Fortune has learned of icings at Florida-based investment bank Raymond James (RJF) and New York City hedge fund D.E. Shaw.

Not even going to comment on Raymond James, which we figured has been doing this thing since before it had a name. What we are going to harp on is that this is an embarrassment, for the rest of the hedge fund community. YOU'RE GOING TO LET DE SHAW BE THE ONLY ONE?! Unacceptable. You people need to rectify this and fast. Citadel, Tudor, Kynikos, Appaloosa, RenTec, Harbinger, Ping Capital, SAC– you should have a bottle down your pants and be ready to whip it out on a colleague stat. Make this happen and remember that if there aren't pictures it didn't happen at all.

Thursday, 10 June 2010

M Coupe Surprise

I worked late on a M&A transaction we've been putting effort to.  Then I go to drive home and find that the parkade is being painted, and that my car is "saran wrapped".  Nice of them to do so rather than painting it, but it's more humorous a day later than when my tired eyes saw it last night.

Monday, 7 June 2010

Warm weather windup

I was entirely pleased to spend Saturday/Sunday with my family in St. George.  Driving is theraputic to me, especially in fun cars.  The beauty of the southwest Utah landscape cultivates a good mental setting to ponder life as well.  Family time around the pool at a pace that, well, doesn't even really register as a "pace", helped top it all off.

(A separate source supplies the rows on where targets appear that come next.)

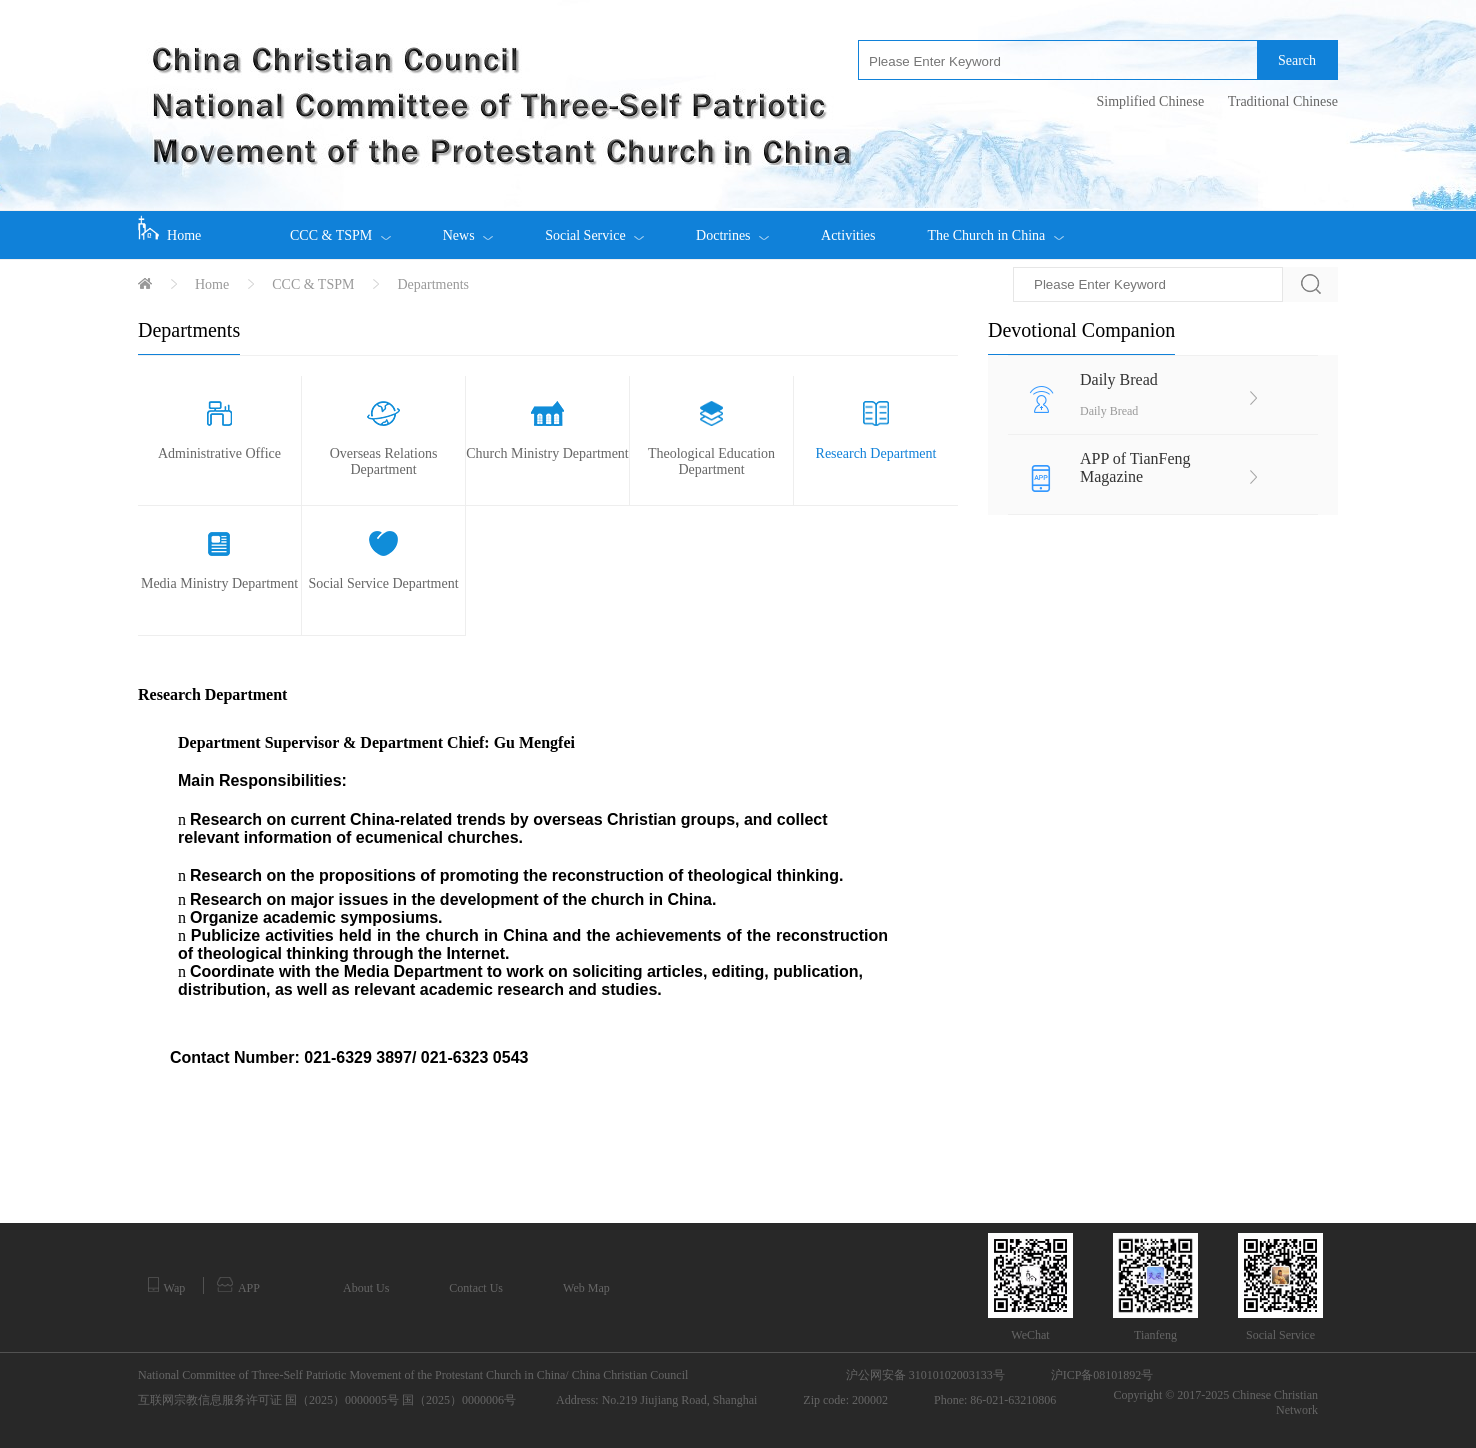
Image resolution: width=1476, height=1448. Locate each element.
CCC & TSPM (340, 227)
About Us (366, 1288)
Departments (433, 284)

Can anyone spot the two with the similar gene pool?  Aunt Peggy is awesome to hang out with, plus I got the classic line from a new girl at the office this morning who saw the picture on my screen and said "Erik, I didn't know you had a sister".

This is the after effects of playing golf in 100F + weather!  The mountain biking plans out their door to the awesome trails nearby were well intentioned, but this Canuck wilted in the heat.  Most of the rest of the day was poolside with sun tea with plenty of ice.  Had a great time with Uncle Bob, a consummate host and fun outdoorsman, plus Andy the soon-to-be-addition to the family.  I actually should golf more, and I think I know a few US southwest connections who could help ; )


Feel good family moment... I'm entirely pleased to have been able to catch up with the two fine cousins in St. George, plus one's soon to be husband (who's job may be law, but who's existence seems to be characterized by a comedic disposition).  Running into the almost in-laws bedroom to shut off the blackberry alarm clock at 5:30 AM at a speed that generated a vast commotion ranks right up there with Uncle Gary's accidental underwear incineration and/or near burning of the Canadian provincial park coniferous forests. 


The Porsche Boxster was fun but was inferior to my car for overall handling/driving pleasure... albeit this one probably has a lot of hard miles on it, so I'm not judging them all.  Underpowered (or just tired), handled decent - but the tires weren't very sticky, they wanted to squeal (and the car felt heavy and like it wanted to plow forward instead of turn).  Fun though, funny how perceptions change.  On paper a brand new Boxster Spyder which they've tried to cut weight out of and add power appears to be a closer power to weight ratio, or just the base model (non "s" designation) 911's are nearer.